To further this theme, Sheldon Esteb and Michelle Naglee moved the Garage Sales to the week prior to the Spring Clean-up. By posting widely on Craigslist and social media, they even lured a couple from Walla Walla to buy stuff at our 29-home sale! Packets given to Garage Sale hosts included a Reuse/Recycling flyer to help them recycle unsold stuff.
Thanks go to the 40 volunteers who helped organize, publicize, set up tables, provide canopies, pick up large items curbside, load dumpsters, and check in participants—logging in over 200 hours. Volunteers were rewarded with muffins, bagels, coffee, Tuscan Stone pizza, and mini-bundt cakes. Thanks also go to the MCC for allowing us to use Club parking lots and tables.
Without dedicated volunteers and MCA dues, none of the following would have happened:
- 130 families dropped off stuff at the dumpsters, asked for curbside pickup, or brought items for the electronics recycler and/or the shredder truck.
- PlanetUSA filled their truck with electronics from 53 families.
- Confidential Data Disposal (CCD) shredded paper for 23 families.
- Buckwheat Enterprises recycled 7 trailers full of metals.
- Volunteers set aside serviceable stuff and hung a banner on the tennis court fence announcing, “Free—Good Stuff Up for Grabs!”
- 9.73 tons of junk totally filled the dumpsters and went to the landfill.
- 15 volunteers filled over 11 Adopt-A-Road bags with trash collected from roadsides.
- Goodwill arrived at the end of the event and took a full truckload of leftover good stuff.
- Cost: $3215.
We’ve come a long way since April 1990, when Spring Clean-up consisted of four volunteers with pickup trucks. By 1991, the number of volunteers had doubled to eight, with two residents using their vehicles to haul 13 tons to the dump, taking 22 trips over two full days, at a cost of $700.
But there always seems to be more junk!
In 1993, two dumpsters helped improve efficiencies and the Adopt-A-Road program was added. Cathy Bruckner, who diligently ran the Spring Clean-up for many years, brought in a metals recycler, which dramatically reduced our costs. We pay by the pound, and metals are heavy.
It is a mark of success that the tonnage sent to the landfill significantly decreased—from 11 tons in 2016 to 9.73 tons in 2017. That’s the good news.
But we need your help.
We needed more volunteers in the afternoon to help load the dumpster (the morning crew heroically stayed all day!). It was disheartening that several people did “after-hours dumping”: piling two couches on top of a dumpster; tossing cardboard atop (with a name on it—busted!) that could have gone into recycling; opening a dumpster, resulting in stuff falling out and a door that then couldn’t be closed; strewing jewelry and nail polish on the grass, which could have gone into their weekly trash. Bone-tired volunteers spent Sunday sawing the couches and exposing themselves to danger by repacking and tamping down junk to below the top of the dumpsters. We’re hoping to avoid this next year!

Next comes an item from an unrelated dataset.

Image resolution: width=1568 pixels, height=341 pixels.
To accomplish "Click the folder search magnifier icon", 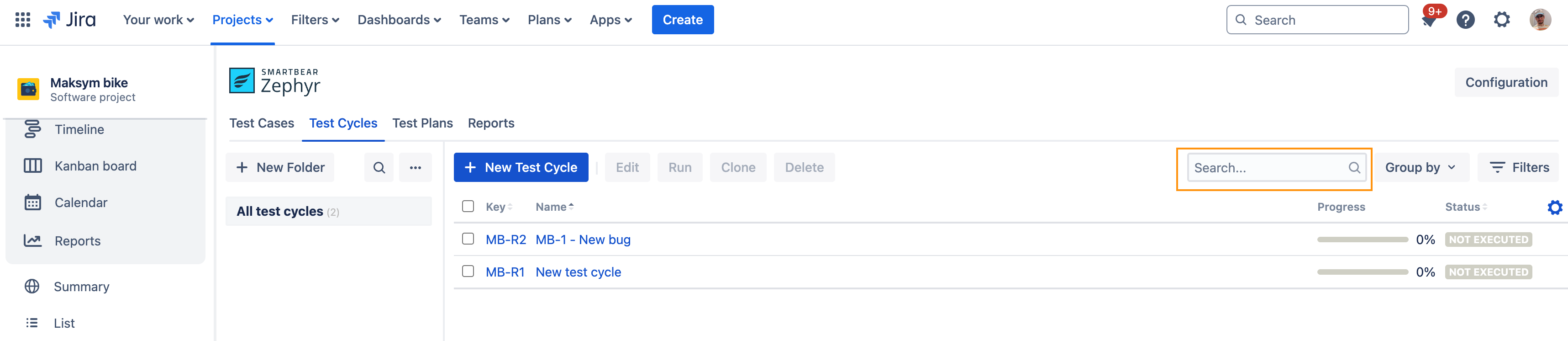I will [x=379, y=167].
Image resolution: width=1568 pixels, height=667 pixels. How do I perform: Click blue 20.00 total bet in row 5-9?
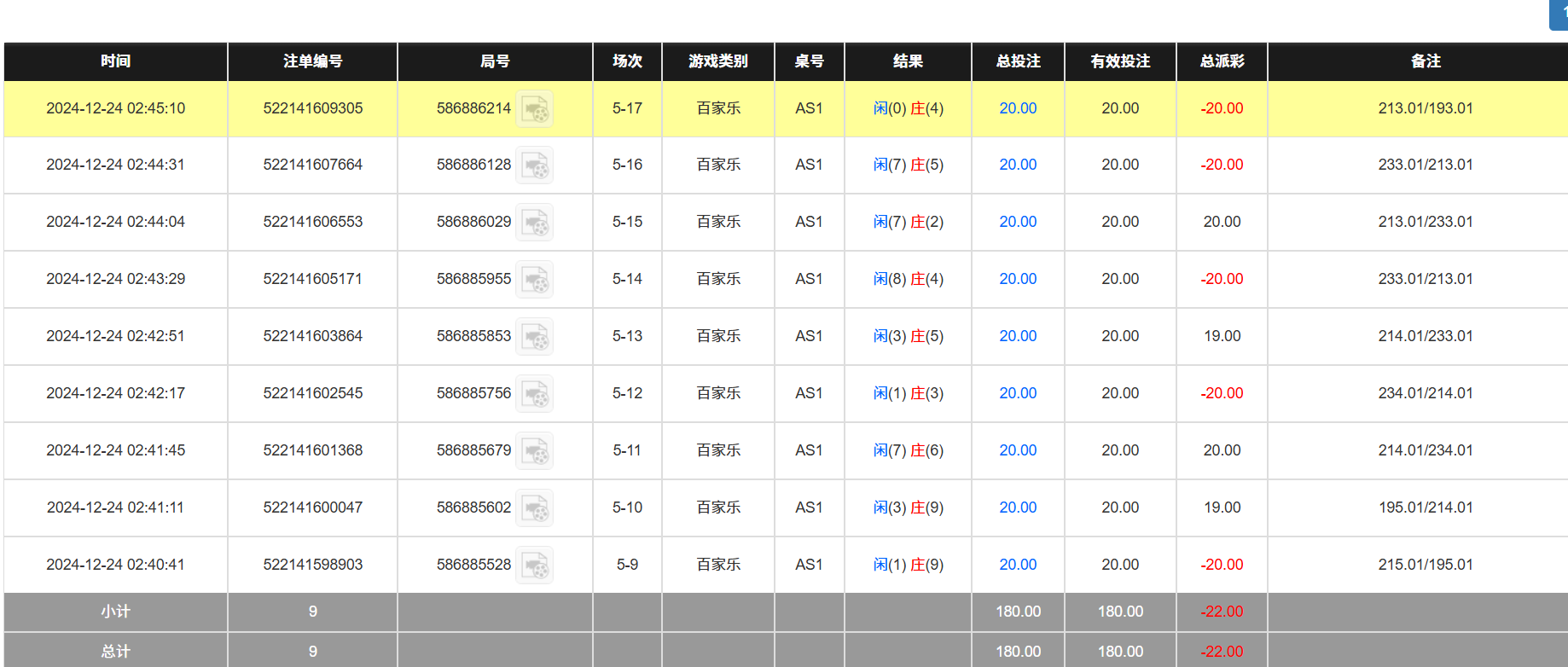[x=1018, y=565]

Huge kudos and thanks go to all the volunteers who made our Expanded Spring Clean-up such a success! Special appreciation will be given at the MCA Annual Meeting.
Wendy Antipow apprenticed with me to learn the ropes, and I’m thrilled to say she has agreed to run the event in 2018! Please give Wendy Antipow your full support for Spring Clean-up 2018!
Connie Harris took requests for curbside pickups and entered pickup locations onto a map for the Expanded Spring Clean-up. Howard Harris and Bill Homanics rented and drove a 26-foot flatbed truck, while seven volunteers rode in the back of the truck and loaded curbside items.